Data entries
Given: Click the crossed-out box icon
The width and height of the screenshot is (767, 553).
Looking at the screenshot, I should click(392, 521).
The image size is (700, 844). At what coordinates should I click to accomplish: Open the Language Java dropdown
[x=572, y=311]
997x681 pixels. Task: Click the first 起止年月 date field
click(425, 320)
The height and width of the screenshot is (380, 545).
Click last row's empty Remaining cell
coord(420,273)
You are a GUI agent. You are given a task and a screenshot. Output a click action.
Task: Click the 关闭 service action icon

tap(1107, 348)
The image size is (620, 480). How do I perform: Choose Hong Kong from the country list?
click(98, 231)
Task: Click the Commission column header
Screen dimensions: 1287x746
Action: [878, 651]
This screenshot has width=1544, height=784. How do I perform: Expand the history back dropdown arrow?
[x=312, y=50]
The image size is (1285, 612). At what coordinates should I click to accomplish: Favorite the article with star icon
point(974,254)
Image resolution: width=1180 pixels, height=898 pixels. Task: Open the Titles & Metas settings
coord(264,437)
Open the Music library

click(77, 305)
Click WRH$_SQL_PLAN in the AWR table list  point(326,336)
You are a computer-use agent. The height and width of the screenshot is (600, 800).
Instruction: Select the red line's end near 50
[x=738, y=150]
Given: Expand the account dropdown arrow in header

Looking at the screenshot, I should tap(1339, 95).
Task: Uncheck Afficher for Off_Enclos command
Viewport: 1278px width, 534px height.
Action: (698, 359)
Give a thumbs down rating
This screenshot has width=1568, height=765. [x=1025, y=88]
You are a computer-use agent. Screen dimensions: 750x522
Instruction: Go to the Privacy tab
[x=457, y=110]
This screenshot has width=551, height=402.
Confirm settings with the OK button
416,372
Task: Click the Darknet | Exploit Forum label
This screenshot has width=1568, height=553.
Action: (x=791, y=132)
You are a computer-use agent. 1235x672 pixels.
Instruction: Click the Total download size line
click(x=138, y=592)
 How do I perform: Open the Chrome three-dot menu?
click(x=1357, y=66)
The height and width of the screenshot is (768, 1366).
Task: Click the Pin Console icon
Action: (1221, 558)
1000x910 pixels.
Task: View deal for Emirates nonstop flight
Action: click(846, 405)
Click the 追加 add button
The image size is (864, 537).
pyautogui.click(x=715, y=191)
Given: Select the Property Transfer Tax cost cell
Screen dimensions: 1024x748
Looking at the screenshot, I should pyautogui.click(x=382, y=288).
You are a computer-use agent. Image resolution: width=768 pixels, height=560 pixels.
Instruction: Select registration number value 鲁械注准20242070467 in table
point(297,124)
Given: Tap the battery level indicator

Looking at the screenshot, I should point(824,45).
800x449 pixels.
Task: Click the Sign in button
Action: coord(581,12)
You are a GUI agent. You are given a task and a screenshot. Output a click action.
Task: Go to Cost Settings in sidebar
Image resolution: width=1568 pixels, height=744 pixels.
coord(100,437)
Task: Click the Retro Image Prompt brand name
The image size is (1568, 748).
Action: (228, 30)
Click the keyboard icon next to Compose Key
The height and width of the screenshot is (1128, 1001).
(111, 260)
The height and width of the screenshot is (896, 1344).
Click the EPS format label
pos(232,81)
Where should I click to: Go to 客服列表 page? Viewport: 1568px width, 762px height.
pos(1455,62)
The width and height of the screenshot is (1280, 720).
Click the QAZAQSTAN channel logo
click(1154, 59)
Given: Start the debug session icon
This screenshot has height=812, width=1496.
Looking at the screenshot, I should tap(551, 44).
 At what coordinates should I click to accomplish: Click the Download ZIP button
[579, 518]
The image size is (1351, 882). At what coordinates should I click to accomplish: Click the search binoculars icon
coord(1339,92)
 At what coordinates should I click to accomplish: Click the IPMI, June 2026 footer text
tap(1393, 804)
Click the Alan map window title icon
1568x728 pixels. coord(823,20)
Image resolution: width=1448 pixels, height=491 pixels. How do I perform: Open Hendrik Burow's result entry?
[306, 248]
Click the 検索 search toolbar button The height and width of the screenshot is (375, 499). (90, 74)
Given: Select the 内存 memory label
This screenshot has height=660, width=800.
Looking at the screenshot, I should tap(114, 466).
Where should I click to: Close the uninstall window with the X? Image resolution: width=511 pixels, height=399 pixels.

The request
Rewrite all of the entries above with every instance of "Instruction" changed to "Step", keeping everything else the same.

Exercise solution
Given: Click the crossed-out box icon
The width and height of the screenshot is (767, 553).
Looking at the screenshot, I should click(392, 521).
The image size is (700, 844). At what coordinates should I click to accomplish: Open the Language Java dropdown
[x=572, y=311]
997x681 pixels. Task: Click the first 起止年月 date field
click(425, 320)
The height and width of the screenshot is (380, 545).
Click last row's empty Remaining cell
coord(420,273)
You are a GUI agent. You are given a task and a screenshot. Output a click action.
Task: Click the 关闭 service action icon

tap(1107, 348)
The image size is (620, 480). How do I perform: Choose Hong Kong from the country list?
click(98, 231)
Task: Click the Commission column header
Screen dimensions: 1287x746
Action: [878, 651]
This screenshot has width=1544, height=784. How do I perform: Expand the history back dropdown arrow?
[x=312, y=50]
The image size is (1285, 612). At what coordinates should I click to accomplish: Favorite the article with star icon
point(974,254)
Image resolution: width=1180 pixels, height=898 pixels. Task: Open the Titles & Metas settings
coord(264,437)
Open the Music library

click(77, 305)
Click WRH$_SQL_PLAN in the AWR table list  point(326,336)
You are a computer-use agent. The height and width of the screenshot is (600, 800).
Step: Select the red line's end near 50
[x=738, y=150]
Given: Expand the account dropdown arrow in header

Looking at the screenshot, I should tap(1339, 95).
Task: Uncheck Afficher for Off_Enclos command
Viewport: 1278px width, 534px height.
Action: (698, 359)
Give a thumbs down rating
This screenshot has width=1568, height=765. [x=1025, y=88]
You are a computer-use agent. Screen dimensions: 750x522
Step: Go to the Privacy tab
[x=457, y=110]
This screenshot has width=551, height=402.
Confirm settings with the OK button
416,372
Task: Click the Darknet | Exploit Forum label
This screenshot has width=1568, height=553.
Action: (x=791, y=132)
You are a computer-use agent. 1235x672 pixels.
Step: Click the Total download size line
click(x=138, y=592)
 How do I perform: Open the Chrome three-dot menu?
click(x=1357, y=66)
The height and width of the screenshot is (768, 1366).
Task: Click the Pin Console icon
Action: (1221, 558)
1000x910 pixels.
Task: View deal for Emirates nonstop flight
Action: click(846, 405)
Click the 追加 add button
The image size is (864, 537).
pyautogui.click(x=715, y=191)
Given: Select the Property Transfer Tax cost cell
Screen dimensions: 1024x748
Looking at the screenshot, I should pyautogui.click(x=382, y=288).
You are a computer-use agent. Image resolution: width=768 pixels, height=560 pixels.
Step: Select registration number value 鲁械注准20242070467 in table
point(297,124)
Given: Tap the battery level indicator

Looking at the screenshot, I should point(824,45).
800x449 pixels.
Task: Click the Sign in button
Action: coord(581,12)
You are a GUI agent. You are given a task and a screenshot. Output a click action.
Task: Go to Cost Settings in sidebar
Image resolution: width=1568 pixels, height=744 pixels.
coord(100,437)
Task: Click the Retro Image Prompt brand name
The image size is (1568, 748).
Action: (228, 30)
Click the keyboard icon next to Compose Key
The height and width of the screenshot is (1128, 1001).
(111, 260)
The height and width of the screenshot is (896, 1344).
Click the EPS format label
pos(232,81)
Where should I click to: Go to 客服列表 page? Viewport: 1568px width, 762px height.
pos(1455,62)
The width and height of the screenshot is (1280, 720).
Click the QAZAQSTAN channel logo
click(1154, 59)
Given: Start the debug session icon
This screenshot has height=812, width=1496.
Looking at the screenshot, I should tap(551, 44).
 At what coordinates should I click to accomplish: Click the Download ZIP button
[579, 518]
The image size is (1351, 882). At what coordinates should I click to accomplish: Click the search binoculars icon
coord(1339,92)
 At what coordinates should I click to accomplish: Click the IPMI, June 2026 footer text
tap(1393, 804)
Click the Alan map window title icon
1568x728 pixels. coord(823,20)
Image resolution: width=1448 pixels, height=491 pixels. How do I perform: Open Hendrik Burow's result entry?
[306, 248]
Click the 検索 search toolbar button The height and width of the screenshot is (375, 499). (90, 74)
Given: Select the 内存 memory label
This screenshot has height=660, width=800.
Looking at the screenshot, I should tap(114, 466).
Where should I click to: Close the uninstall window with the X? Image resolution: width=511 pixels, height=399 pixels.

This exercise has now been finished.